We’ve got this Chameleon we’ve been trying to let roam the front window above the tortoises and he keeps jumping down. The tortoises are chasing him around trying to figure out if he’s food and I guess it’s stressing him out. I want to make it work and our employee wants to stick it in a cage so that it won’t get stressed out by the tortoises. The thing is… I just don’t like cages that much.

I feel like if an animal can and will live outside of cage then we should let it whenever possible. Chameleons can do great outside of a cage – I would know better than anybody because I’ve kept them out of cages for years. In the wild these guys don’t deal with the stress from maybe being eaten… they die from being eaten. Well… being eaten and diseases, viruses, parasites, infections, lack of water, lack of food… and well… you get the idea.

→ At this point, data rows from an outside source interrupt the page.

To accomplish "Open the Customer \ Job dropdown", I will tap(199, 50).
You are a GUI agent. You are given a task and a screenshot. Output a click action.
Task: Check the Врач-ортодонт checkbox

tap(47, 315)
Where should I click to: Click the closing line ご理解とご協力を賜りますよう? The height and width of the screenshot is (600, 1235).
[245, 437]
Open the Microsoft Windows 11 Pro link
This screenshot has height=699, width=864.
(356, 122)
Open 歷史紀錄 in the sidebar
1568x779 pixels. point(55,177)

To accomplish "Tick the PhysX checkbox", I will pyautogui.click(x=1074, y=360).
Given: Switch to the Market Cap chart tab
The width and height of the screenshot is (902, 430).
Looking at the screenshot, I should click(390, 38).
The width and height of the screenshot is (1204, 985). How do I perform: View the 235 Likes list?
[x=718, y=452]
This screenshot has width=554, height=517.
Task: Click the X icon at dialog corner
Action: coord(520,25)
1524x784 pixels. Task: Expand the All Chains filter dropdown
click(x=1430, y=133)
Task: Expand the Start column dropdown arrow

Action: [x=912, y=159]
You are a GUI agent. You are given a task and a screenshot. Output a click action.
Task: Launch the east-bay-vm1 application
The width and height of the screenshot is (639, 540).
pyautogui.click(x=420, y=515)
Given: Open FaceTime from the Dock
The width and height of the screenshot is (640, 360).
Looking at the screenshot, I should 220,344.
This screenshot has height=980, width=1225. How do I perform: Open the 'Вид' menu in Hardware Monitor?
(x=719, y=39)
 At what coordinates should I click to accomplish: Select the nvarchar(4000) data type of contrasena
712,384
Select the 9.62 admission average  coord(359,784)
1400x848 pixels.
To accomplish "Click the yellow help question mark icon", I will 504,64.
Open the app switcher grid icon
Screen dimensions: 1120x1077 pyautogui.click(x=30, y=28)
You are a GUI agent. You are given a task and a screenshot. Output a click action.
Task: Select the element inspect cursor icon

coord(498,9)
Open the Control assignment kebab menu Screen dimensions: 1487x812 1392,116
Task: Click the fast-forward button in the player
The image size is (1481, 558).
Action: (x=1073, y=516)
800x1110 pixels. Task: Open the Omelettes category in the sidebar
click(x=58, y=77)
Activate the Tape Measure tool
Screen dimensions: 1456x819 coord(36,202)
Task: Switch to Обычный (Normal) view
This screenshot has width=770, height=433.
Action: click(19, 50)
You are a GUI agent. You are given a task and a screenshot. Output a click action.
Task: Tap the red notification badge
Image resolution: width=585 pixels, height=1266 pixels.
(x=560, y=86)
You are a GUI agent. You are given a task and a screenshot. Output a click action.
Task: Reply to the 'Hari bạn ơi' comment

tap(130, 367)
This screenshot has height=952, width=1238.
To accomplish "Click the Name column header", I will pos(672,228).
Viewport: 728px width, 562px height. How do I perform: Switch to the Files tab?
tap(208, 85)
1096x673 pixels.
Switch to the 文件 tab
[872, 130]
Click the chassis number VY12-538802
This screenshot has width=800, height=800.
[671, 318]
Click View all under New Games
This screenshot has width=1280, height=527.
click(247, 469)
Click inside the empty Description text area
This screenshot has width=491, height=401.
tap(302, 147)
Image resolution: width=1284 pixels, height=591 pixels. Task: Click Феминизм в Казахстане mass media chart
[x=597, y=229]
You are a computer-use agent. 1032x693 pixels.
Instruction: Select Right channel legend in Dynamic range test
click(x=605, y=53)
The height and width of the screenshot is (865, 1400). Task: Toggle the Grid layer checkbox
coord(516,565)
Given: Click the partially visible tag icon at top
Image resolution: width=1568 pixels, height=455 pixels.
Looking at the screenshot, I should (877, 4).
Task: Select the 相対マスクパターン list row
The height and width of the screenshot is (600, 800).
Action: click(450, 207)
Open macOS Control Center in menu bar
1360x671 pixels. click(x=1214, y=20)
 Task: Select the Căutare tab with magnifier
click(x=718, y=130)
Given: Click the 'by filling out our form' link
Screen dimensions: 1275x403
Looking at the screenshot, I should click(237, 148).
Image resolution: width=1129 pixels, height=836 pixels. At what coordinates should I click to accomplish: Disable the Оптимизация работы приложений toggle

Puppies are really likely to get sick in their first year of life and there’s a pretty extreme risk of things that may even kill them. My vet check that and tells me the most dangerous thing one do is take them on a walk and play in the yard – that veritable minefield of dangerous communicable ailments. Problem is, just because there’s a risk of your dog getting sick from letting it outdoors would you really want to deprive your dog of the most exciting and energtic time of it’s life? Some people would. In fact, some people do. Seems like a high price to pay to me. I believe the trade-off between providing a less safe and sheltered environment and allowing the animal to live a more complete, holistic, “free” lifestyle is one worth making. I feel about as passionately about giving Chameleons room to roam as I do about letting puppies play and walk when they’re young. It’s not a flawless philosophy, but neither is caging an animal just because we think it’s the best thing for them. I’d rather find creative ways to integrate animals into our lives (for the benefit of both of us) than just stick it in a cage like people have been doing for hundreds of years without thinking twice about how we might be able to do it better. We’re progressive… we’re innovators… and we need to hang on to that need to do things better.